This locomotive was built in 1916 by Andrew Barclay for Vickers Ltd to work at the National Filling Factory at Morecambe. It was a fireless locomotive which means that it had a steam accumulator rather than a boiler and was charged up with steam from a stationary boiler. It also meant that there was no chance of it starting a fire.
It was delivered in August 1916.
It had 15 inch x 18 inch outside cylinders and 3 feet diameter driving wheels.
It was one of three such locomotives supplied by Andrew Barclay to Vickers to work at Morecambe – Works Nos 1471-3 of which 1472 and 1473 have been preserved.
The Construction of the National Filling Station at Morecambe started following the passing of the 1915 Munitions of War Act which was passed in order to expand the production of munitions for the First World War beyond the three existing sites at Waltham Abbey, Enfield Lock and Woolwich.
Construction of the National Filling Factory at White Lund, Morecambe, began in November 1915 on a 400 acre site. The site needed to be so large because explosive safety was a key issue and the site used parallel production facilities in separate small, wooden huts to reduce the risk. The NFF filled a range of shells with Amatol, a mixture of TNT and ammonium nitrate, but they also produced gas shells. Vickers produced filled shells for only 15 months before the site was almost entirely destroyed by fire and an explosion.
By September 1917 the plant at Morecambe employed 4,621 of which nearly 65% were women.
In October 1917 a fire started in an area which contained a large amount of explosive material (TNT). The lower floor of the unit the fire started in contained partly filled 12 inch shells which shortly exploded but the largest explosion of ammunition occurred four and a half hours after the fire had started. The blast from this killed four people, who were mainly firemen. Casualties were reduced as the employees were on a meal break at the time of the outbreak of the fire.
The force of the blast blew out windows in Morecambe and shrapnel was found several miles away.
Several acts of bravery were subsequently rewarded. Mary Agnes Wilkinson, a telephonist at the Exchange in Cable Street, Lancaster, was awarded the British Empire Medal. Four men were awarded the Edward Medal for their bravery including Thomas Kew, a train driver, and Abraham Graham, who shunted 49 ammunition trucks holding 250,000 live shells out of the danger zone to prevent further explosions.
It took three days to secure the site but the factory never re-opened. Workers were paid off and given a fortnight’s extra wages.
In 1922 the locomotive was purchased to work at Llandarcy at the National Oil Refineries. Here it acquired the name Sir Charles after Sir Charles Greenway, later Lord Greenway who was the Chairman of Anglo-Persian Oil Co. Ltd.
The Llandarcy Oil Refinery, also known as the National Oil Refinery and BP Llandarcy, was the United Kingdom’s first oil refinery, officially opened by the Anglo-Persian Oil Company (renamed the Anglo-Iranian Oil Company from 1935 and the British Petroleum Company from 1954) on 29 June 1922, although operations had begun on 1 July 1921. Before this, the only oil refined in the UK came from Scottish shale.
Llndary was chosen as a site for a refinery because Neath Rural district Council was the only council in the country at that time which could guarantee the requisite daily volume of water required by the refinery. This was supplied from the recently constructed reservoir at Ystradfellte.
Construction began in February 1919 and included construction of a new railway line. The refinery cost £3 million. The refinery was formally opened by Stanley Baldwin, the President of the Board of Trade. It was named after William Knox D’Arcy, the founder of Anglo-Persian.
Llandarcy was the source of the fuel pipeline PLUTO (Pipe Line Under The Ocean) which supplied fuel to the D-Day landings during the Second World War.

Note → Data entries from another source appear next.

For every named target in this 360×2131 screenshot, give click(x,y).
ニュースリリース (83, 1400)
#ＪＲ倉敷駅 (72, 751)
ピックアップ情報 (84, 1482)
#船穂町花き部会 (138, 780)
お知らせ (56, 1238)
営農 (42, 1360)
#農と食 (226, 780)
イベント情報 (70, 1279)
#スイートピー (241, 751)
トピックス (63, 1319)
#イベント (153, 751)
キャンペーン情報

The site was damaged by Luftwaffe bombing in 1940. One 250kg bomb passed through the tank’s concrete base into the earth but failed to explode and had to be dug out before the fire brigade could attend to the fires.
When opened, it was producing around 150,000 gallons of petrol a day. By 1960, it was refining 8 million tons of crude oil a year and was the third biggest oil refinery in the UK after Fawley Refinery and Lindsey Oil Refinery.
The works was supplied with crude oil imported through the purpose-built Queen’s Dock at Swansea Docks. In 1961, BP constructed a jetty in Milford Haven and a pumping installation, known as Angle Bay Terminal in order to pump oil to Llandarcy.
The locomotive ceased to be employed at Llandarcy in 1956.
By 1963 the locomotive was at the Swansea Museum.
The locomotive at the Swansea Museum Collection Centre and is not on display to the public.
The site is as part of the Hafod-Morfa Copperworks regeneration plan which it is aimed to complete in 2022.
A survey of the locomotive was started just before the Covid-19 pandemic but this work is currently on hold.